Última hora
Publicidade
PMPA - 5736
Política

MP de Alagoas abre inquérito contra Prefeitura de Pão de Açúcar por suspeitas em concurso e contratações

Promotoria apura suposto excesso de servidores temporários em funções permanentes e uso do IGPS para encobrir vínculos precários de trabalho

Redação ChicoSabeTudo
08 de julho, 2026 · 12:07 2 min de leitura
Fachada da Prefeitura Municipal de Pão de Açúcar, em Alagoas
Fachada da Prefeitura Municipal de Pão de Açúcar, em Alagoas

O Ministério Público do Estado de Alagoas (MPAL) instaurou um inquérito civil para investigar possíveis irregularidades na gestão de pessoal da Prefeitura Municipal de Pão de Açúcar. A medida foi formalizada por portaria publicada no Diário Oficial Eletrônico do MPAL nesta quarta-feira (8) e é assinada pelo promotor de Justiça Rômulo de Souto Crasto Leite, titular da Promotoria local.

Publicidade

A investigação parte de uma representação que aponta indícios de problemas em dois fronts: o concurso público realizado pelo município e as contratações feitas por meio do Instituto de Gestão de Políticas Públicas Sociais (IGPS). Segundo informações divulgadas pelo portal Sertão 142, o promotor também determinou a comunicação do caso ao Conselho Superior do MPAL e a publicação oficial do ato.

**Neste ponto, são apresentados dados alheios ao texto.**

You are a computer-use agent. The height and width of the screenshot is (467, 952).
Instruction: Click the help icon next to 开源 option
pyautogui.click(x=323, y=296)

Um dos pontos centrais do inquérito é o número de vagas oferecidas no concurso público — o edital prevê 123 vagas imediatas para 31 cargos de níveis superior, médio e técnico. Para o MP, essa quantidade seria insuficiente diante do elevado número de servidores temporários que já exercem funções permanentes no município, o que pode ferir regras constitucionais.

Há ainda um agravante: uma Ação Civil Pública do próprio MPAL apontou irregularidades na contratação da empresa responsável pelo concurso, a Fundação Alagoana de Pesquisa, Educação e Cultura (FAPEC), levando a Justiça a determinar, em decisão liminar com pedido de tutela de urgência, a suspensão do contrato entre o município e a instituição. O contrato, no valor de R$ 380.270,00, teria sido firmado sem procedimento licitatório, o que viola os princípios da administração pública e a Nova Lei de Licitações (nº 14.133/2021).

Publicidade

O segundo eixo de investigação envolve o IGPS. Segundo informações divulgadas pela fonte original, o MP suspeita que o modelo de contratação via instituto possa estar sendo usado para encobrir vínculos precários de trabalho ou configurar terceirização ilícita de mão de obra. O uso do IGPS em municípios alagoanos já gerou polêmica em outras localidades: em Palmeira dos Índios, a Câmara Municipal chegou a recusar um requerimento que pedia informações sobre contratos custeados com dinheiro público, incluindo valores mensais, quantitativo de trabalhadores e a relação dos vinculados ao instituto.

A abertura formal do inquérito civil ocorreu após o encerramento de um procedimento preparatório que não foi completamente atendido pela prefeitura. Diante da ausência das informações solicitadas, o MP optou por aprofundar as investigações. Com o inquérito instaurado, a promotoria passa a adotar novas diligências: requisição de documentos, oitiva de envolvidos e demais medidas para esclarecer os fatos.

De acordo com o MPAL, os fatos apurados podem, em tese, caracterizar atos de improbidade administrativa e outras irregularidades de natureza cível e administrativa. O objetivo do inquérito é subsidiar eventuais providências judiciais ou extrajudiciais para a proteção do patrimônio público e dos interesses coletivos do município.

Publicidade

A Prefeitura de Pão de Açúcar não se pronunciou publicamente sobre a instauração do inquérito até o momento da publicação desta reportagem.